The use of this organomineral reduces the number of nitrogen applications, due to its gradual release, thus ensuring the availability of this mineral for longer in the soil, which allows for greater savings and less use of machinery, equipment and labor, as has already been proven by scientific research in Brazil. In addition, it stimulates root development, allowing plants to explore a larger area of soil in search of water and nutrients, increasing productivity and profitability per hectare.

Authors

• Agricultural Eng. MSc. Aline Tramontini dos Santos
• Agricultural Engineer Ana Elisa Velho
• Agricultural Eng. MSc. Thiago Stella de Freitas

Bibliographic references

BORTOLI, M. et al. Nitrous oxide emission in biological nitrogen removal processes from effluents. Sanitary and Environmental Engineering, Rio de Janeiro, v. 17, n. 1, p. 01-06, 2012.

CHAVES, RA, ABE, DS, TUNDISI, JG, MATSUMURA-TUNDISI, T. Controlling factors of denitrification in the water column at the old Cepta/Ibama dam, Pirassununga, São Paulo. Technical and Scientific Bulletin – CEPNOR, Belem, v.3, n.1, p. 197-213, 2003.

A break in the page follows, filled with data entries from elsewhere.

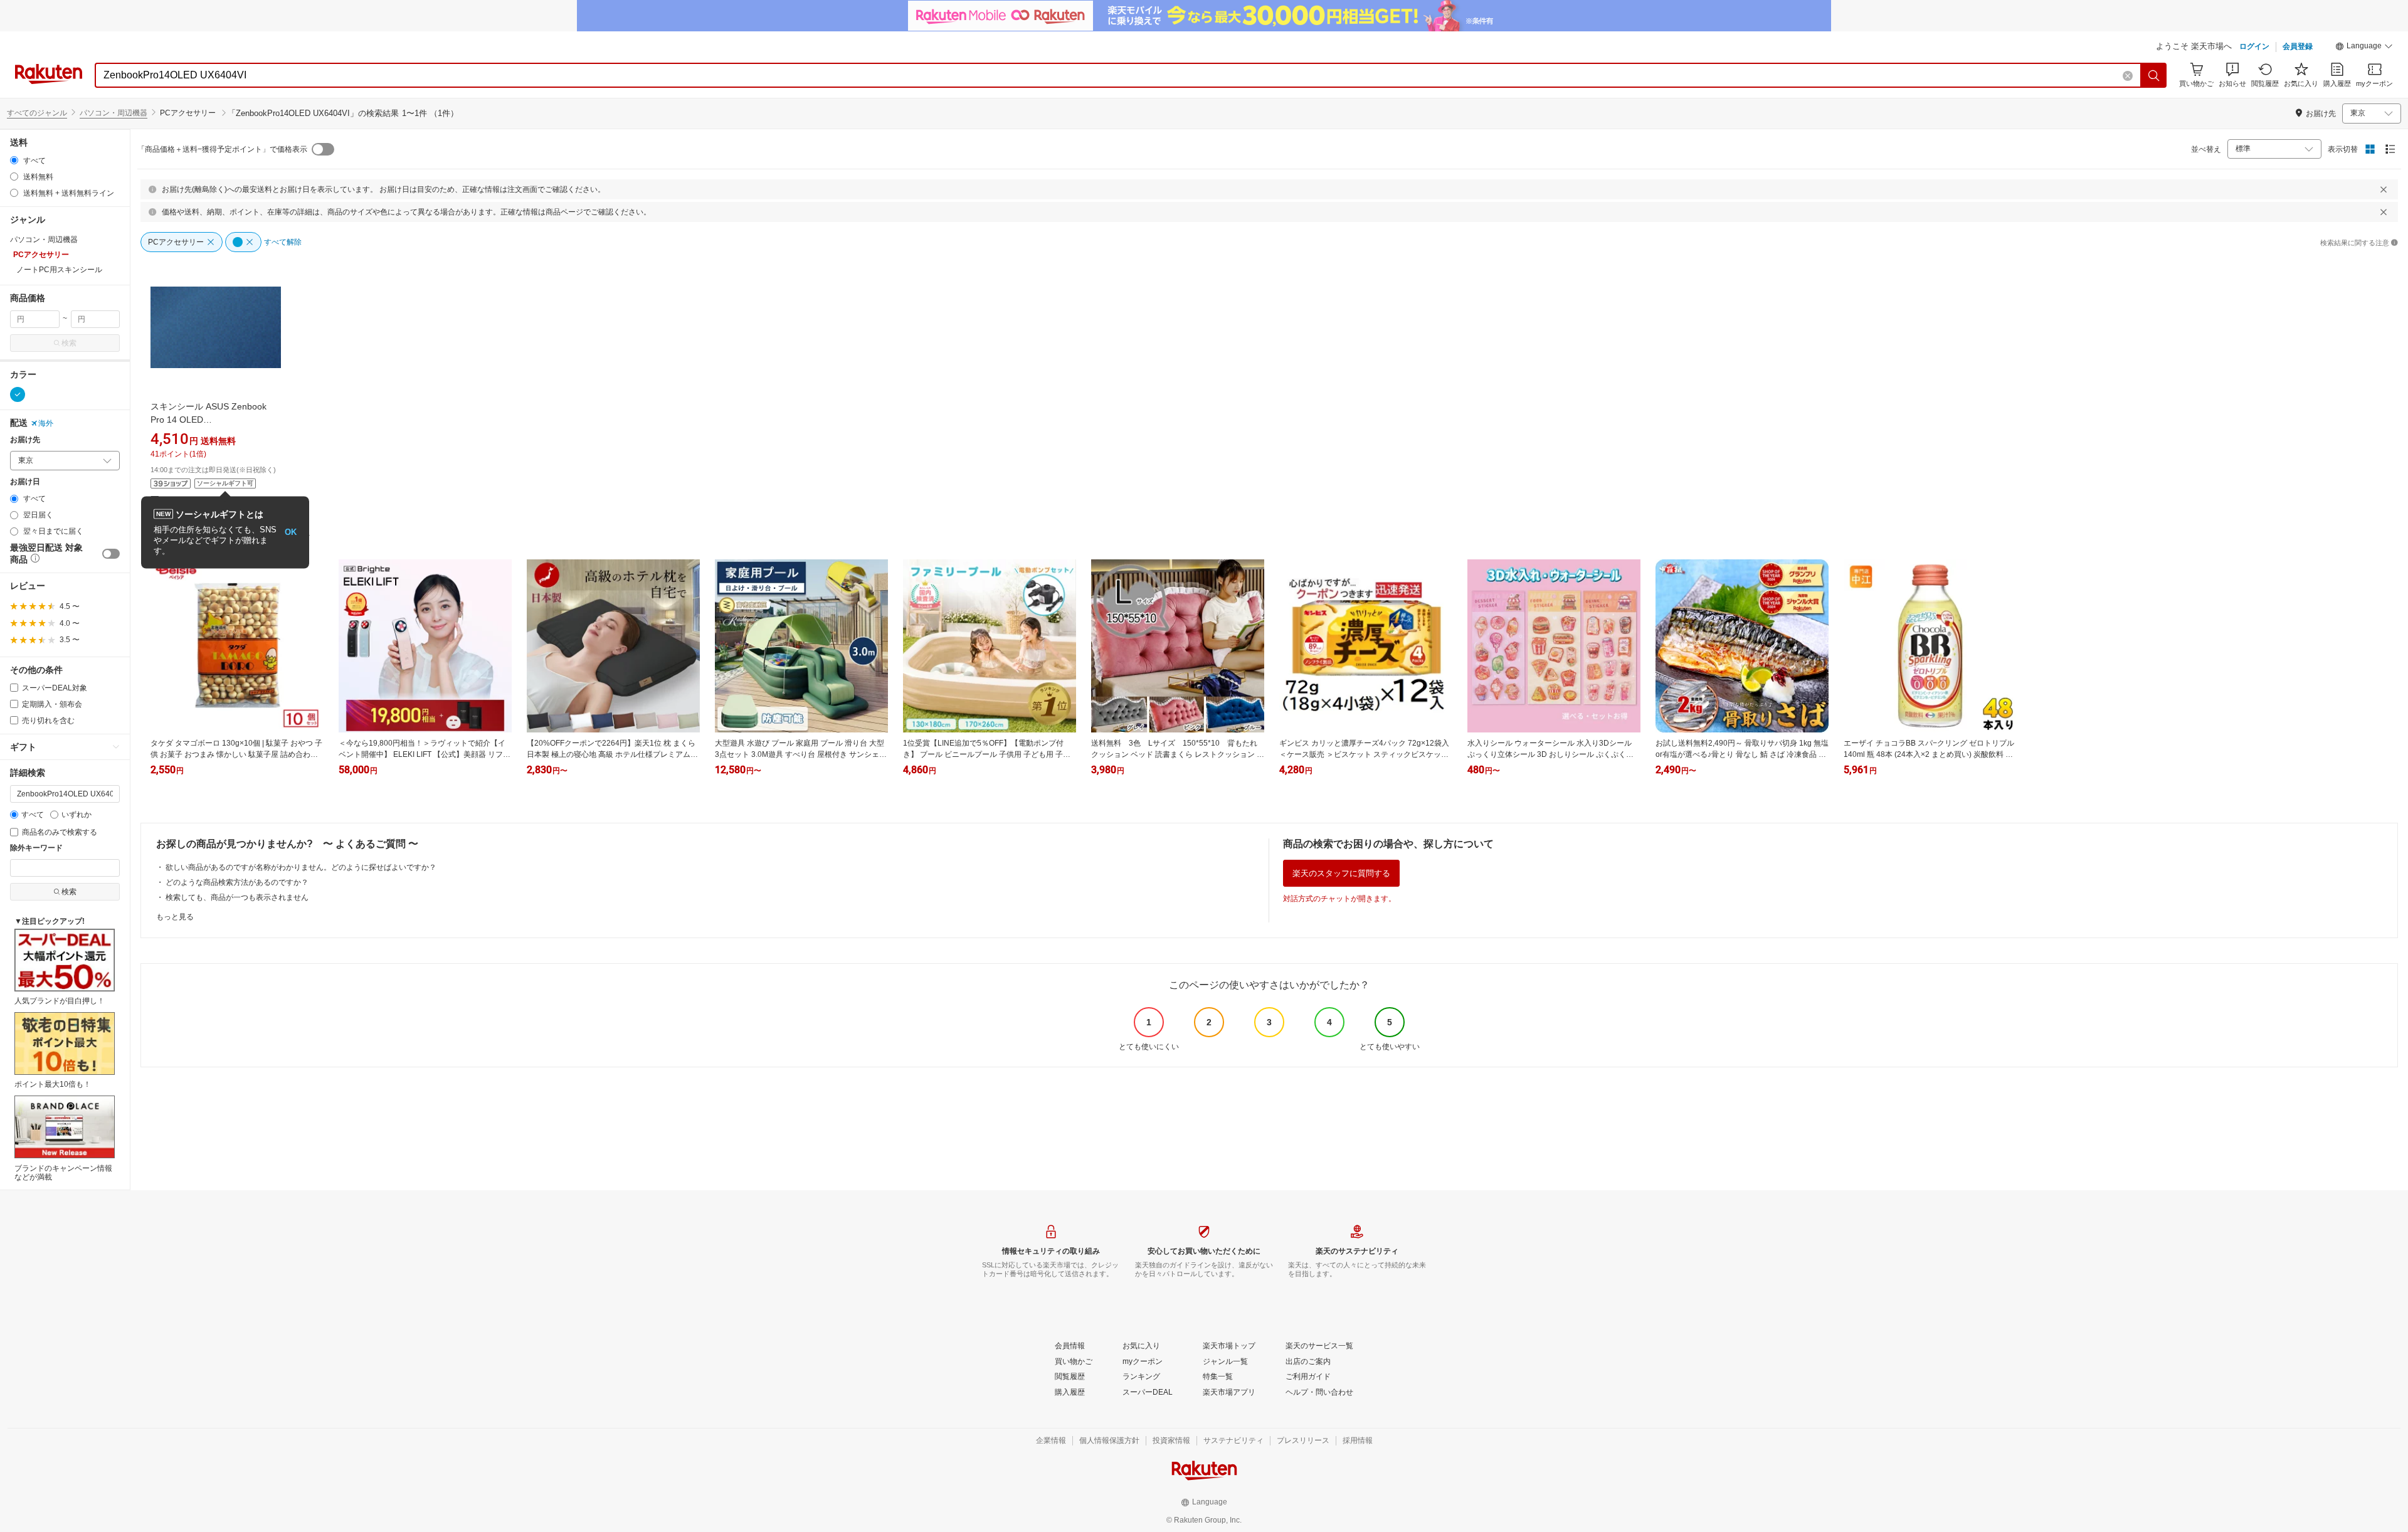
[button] (2364, 47)
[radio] (14, 160)
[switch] (111, 554)
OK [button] (291, 532)
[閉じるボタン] (2383, 189)
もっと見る (175, 916)
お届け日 (25, 482)
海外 (45, 423)
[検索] (2154, 75)
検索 (69, 343)
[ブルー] (17, 394)
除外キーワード (36, 848)
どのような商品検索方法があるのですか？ (237, 882)
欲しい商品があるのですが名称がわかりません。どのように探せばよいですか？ (301, 867)
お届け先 (25, 440)
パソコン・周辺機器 (113, 112)
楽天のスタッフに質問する (1341, 873)
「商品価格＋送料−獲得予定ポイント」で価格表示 (222, 149)
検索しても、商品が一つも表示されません (237, 897)
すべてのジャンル (37, 112)
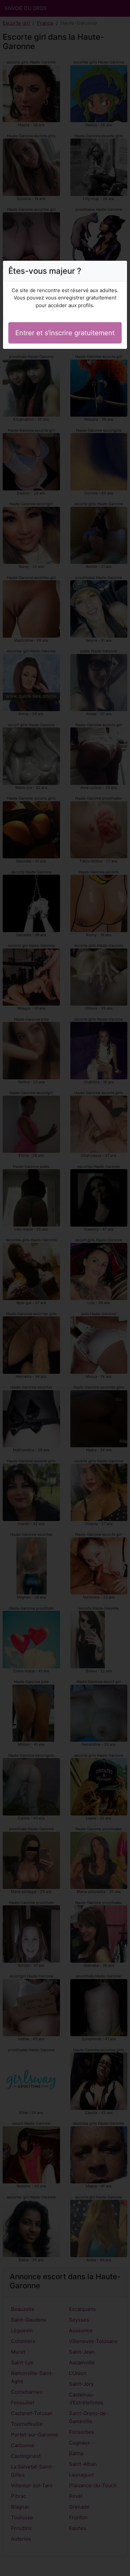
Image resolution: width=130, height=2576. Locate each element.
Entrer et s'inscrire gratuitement (65, 333)
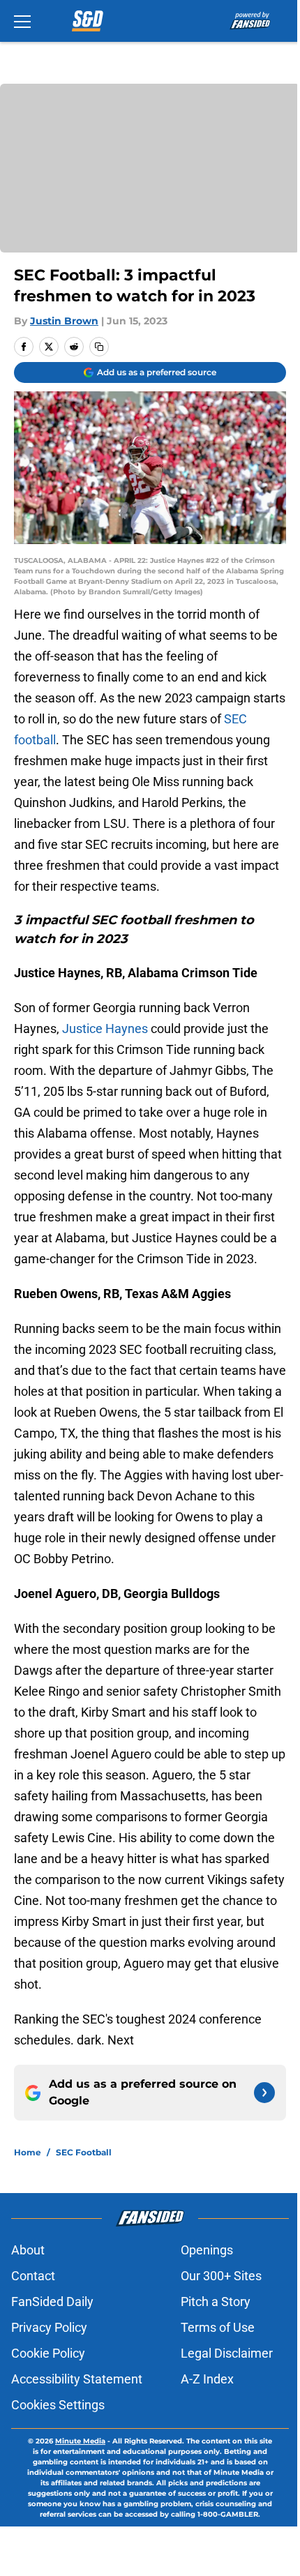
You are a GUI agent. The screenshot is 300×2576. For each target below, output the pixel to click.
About (28, 2250)
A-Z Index (207, 2379)
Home (27, 2152)
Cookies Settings (58, 2404)
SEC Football (84, 2152)
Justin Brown (64, 321)
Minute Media (80, 2441)
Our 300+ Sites (221, 2275)
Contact (33, 2275)
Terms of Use (218, 2327)
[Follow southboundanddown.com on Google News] (264, 2092)
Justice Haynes (105, 1028)
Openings (207, 2250)
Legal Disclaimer (227, 2353)
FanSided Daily (52, 2301)
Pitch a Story (215, 2301)
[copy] (99, 346)
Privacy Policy (49, 2327)
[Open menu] (22, 21)
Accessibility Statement (76, 2379)
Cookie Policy (48, 2353)
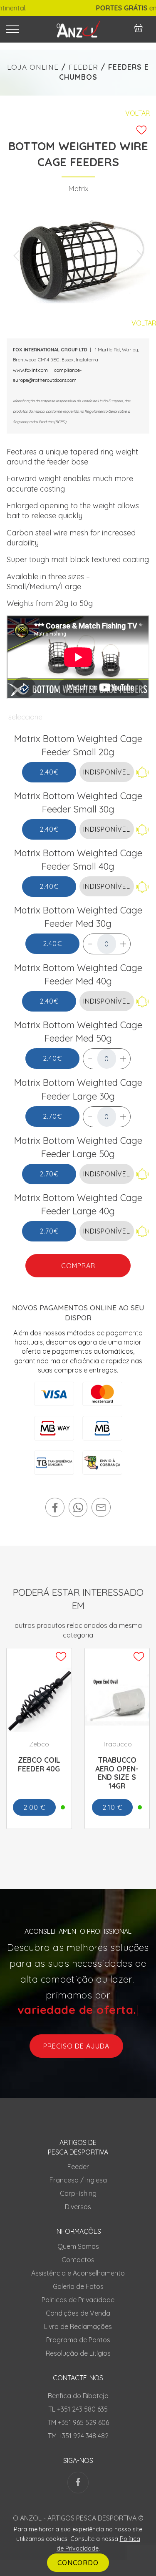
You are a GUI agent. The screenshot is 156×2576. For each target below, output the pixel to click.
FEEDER (83, 67)
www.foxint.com (30, 370)
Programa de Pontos (78, 2340)
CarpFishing (78, 2193)
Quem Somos (78, 2246)
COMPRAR (78, 1266)
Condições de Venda (78, 2313)
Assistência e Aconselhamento (78, 2273)
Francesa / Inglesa (78, 2180)
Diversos (78, 2207)
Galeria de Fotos (78, 2286)
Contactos (78, 2260)
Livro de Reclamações (78, 2326)
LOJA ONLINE (33, 67)
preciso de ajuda (76, 2046)
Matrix (78, 188)
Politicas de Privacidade (78, 2300)
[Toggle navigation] (24, 29)
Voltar (137, 113)
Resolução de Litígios (78, 2353)
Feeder (78, 2166)
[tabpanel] (78, 255)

MESSIAS, AS et al. Fertilization recommendations – Fertilizers, PE, p. 83-103, 2008.

MOREIRA, FMS; SIQUEIRA, JO Soil microbiology and biochemistry, UFLA Publishing House, Lavras, 2006. 729 p.

NANES, MB Influence of free ammonia on partial nitrification in anaerobic and aerobic series reactors. Federal University of Pernambuco (UFPE), Recife. 2017, 83 p. (Dissertation)

SANTOS, VS dos. “Nitrogen Cycle”; Brasil Escola. Available at: https://brasilescola.uol.com.br/biologia/ciclo-nitrogenio.htm. Accessed on September 19, 2020.

VICTORIA, RL, et al. Soil Microbiology (chap. 08), Brazilian Society of Soil Science, Campinas, 1992, 360 p.

VIEIRA, RF Nitrogen cycle in agricultural systems. Embrapa, Brasilia, 2017. 163p.